## Your goal
Below are records; copy every line in them that holds the word "list".

Saved entries
########

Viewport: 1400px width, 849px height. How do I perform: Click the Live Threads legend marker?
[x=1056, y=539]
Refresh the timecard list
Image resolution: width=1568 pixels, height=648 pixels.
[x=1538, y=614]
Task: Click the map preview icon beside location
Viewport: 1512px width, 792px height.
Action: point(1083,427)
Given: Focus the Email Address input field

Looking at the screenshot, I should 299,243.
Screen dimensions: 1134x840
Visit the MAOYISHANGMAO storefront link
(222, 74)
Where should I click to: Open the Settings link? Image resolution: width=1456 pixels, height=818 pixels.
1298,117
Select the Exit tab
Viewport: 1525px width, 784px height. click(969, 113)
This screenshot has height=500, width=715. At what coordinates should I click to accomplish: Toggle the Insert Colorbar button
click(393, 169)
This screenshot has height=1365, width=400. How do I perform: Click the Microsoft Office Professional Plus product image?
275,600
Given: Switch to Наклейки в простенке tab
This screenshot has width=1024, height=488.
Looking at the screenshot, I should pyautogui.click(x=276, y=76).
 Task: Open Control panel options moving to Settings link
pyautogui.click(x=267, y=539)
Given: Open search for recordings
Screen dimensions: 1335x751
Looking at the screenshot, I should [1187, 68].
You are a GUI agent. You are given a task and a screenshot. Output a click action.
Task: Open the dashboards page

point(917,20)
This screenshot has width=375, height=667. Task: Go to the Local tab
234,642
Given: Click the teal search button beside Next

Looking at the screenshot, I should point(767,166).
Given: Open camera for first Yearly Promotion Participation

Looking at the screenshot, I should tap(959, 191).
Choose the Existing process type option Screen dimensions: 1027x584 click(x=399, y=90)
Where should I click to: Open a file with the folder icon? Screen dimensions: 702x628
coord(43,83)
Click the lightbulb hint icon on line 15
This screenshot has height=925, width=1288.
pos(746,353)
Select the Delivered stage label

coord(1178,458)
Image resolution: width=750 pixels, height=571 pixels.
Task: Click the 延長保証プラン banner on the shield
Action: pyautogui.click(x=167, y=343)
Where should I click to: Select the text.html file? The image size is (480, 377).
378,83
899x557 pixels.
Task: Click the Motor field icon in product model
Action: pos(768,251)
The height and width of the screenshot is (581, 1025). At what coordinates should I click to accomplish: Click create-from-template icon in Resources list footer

########

## Response area
Refresh the timecard list
The height and width of the screenshot is (581, 1025). At what coordinates should I click to accomplish: Click create-from-template icon in Resources list footer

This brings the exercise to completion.